We got back to Jamie’s pink house twenty minutes later. As Jamie hopped up the steps to the front door, he called back to us, “Give me maybe five hours to plow through my studying, then I’ll take you guys out to some bars, okay?” Then he burst through the door.

River and I were still at the bottom of the staircase, but when I took the first step up, River remained behind me. I turned to look at him. He clearly had something on his mind, his eyes glued to the sidewalk, his jaw moving side to side.

“What’s up?” I asked him. His head shot up at me.

“Would you want to drive outside of San Francisco with me?”

“Yeah. Sure.”

“Right now?”

“Right now?” I repeated. I had been in this new city for less than twenty-four hours. I hadn’t expected to leave it so soon and set off on another adventure.

“Right now,” he said again. “To Luna Buena.”

Luna Buena. Where River had once lived, before I knew him. A part of his past that had always felt so unavailable to me.
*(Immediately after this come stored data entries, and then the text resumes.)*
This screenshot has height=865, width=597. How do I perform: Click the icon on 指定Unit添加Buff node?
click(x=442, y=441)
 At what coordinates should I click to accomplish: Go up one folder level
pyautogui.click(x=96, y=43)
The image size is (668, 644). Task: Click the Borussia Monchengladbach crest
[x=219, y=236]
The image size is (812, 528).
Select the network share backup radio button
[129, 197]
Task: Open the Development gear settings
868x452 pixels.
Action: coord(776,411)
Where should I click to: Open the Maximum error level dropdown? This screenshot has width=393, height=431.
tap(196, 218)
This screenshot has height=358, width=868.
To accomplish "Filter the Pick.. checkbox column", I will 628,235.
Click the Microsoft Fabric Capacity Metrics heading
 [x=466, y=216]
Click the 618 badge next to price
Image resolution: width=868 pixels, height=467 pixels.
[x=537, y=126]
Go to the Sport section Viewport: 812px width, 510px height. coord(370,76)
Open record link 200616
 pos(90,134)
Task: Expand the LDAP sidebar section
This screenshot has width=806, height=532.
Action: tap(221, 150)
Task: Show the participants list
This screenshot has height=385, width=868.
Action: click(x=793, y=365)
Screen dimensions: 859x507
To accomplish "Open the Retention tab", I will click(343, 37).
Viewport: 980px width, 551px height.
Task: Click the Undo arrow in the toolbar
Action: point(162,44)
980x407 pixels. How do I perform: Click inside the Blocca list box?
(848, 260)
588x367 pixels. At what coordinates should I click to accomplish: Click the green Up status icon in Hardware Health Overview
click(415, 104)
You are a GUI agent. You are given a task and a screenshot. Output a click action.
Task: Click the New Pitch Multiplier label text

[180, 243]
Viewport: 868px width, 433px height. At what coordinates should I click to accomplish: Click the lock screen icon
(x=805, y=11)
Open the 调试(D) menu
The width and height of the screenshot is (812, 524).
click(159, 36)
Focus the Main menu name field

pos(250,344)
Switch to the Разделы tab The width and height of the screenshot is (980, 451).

Until now.

“I’d love to,” I said.

River ran into the house to let Jamie know, and an hour later, we were there. It was a coastal town that looked like something out of a movie. The roads leading up to the beach were lined with small, colorful shops. Red-and-blue-striped poles rose from the sidewalks every few yards. We walked down the sidewalk, peering in through the shop windows: an art gallery of oil paintings, a child’s dream of a toy store, a trendy boardshop.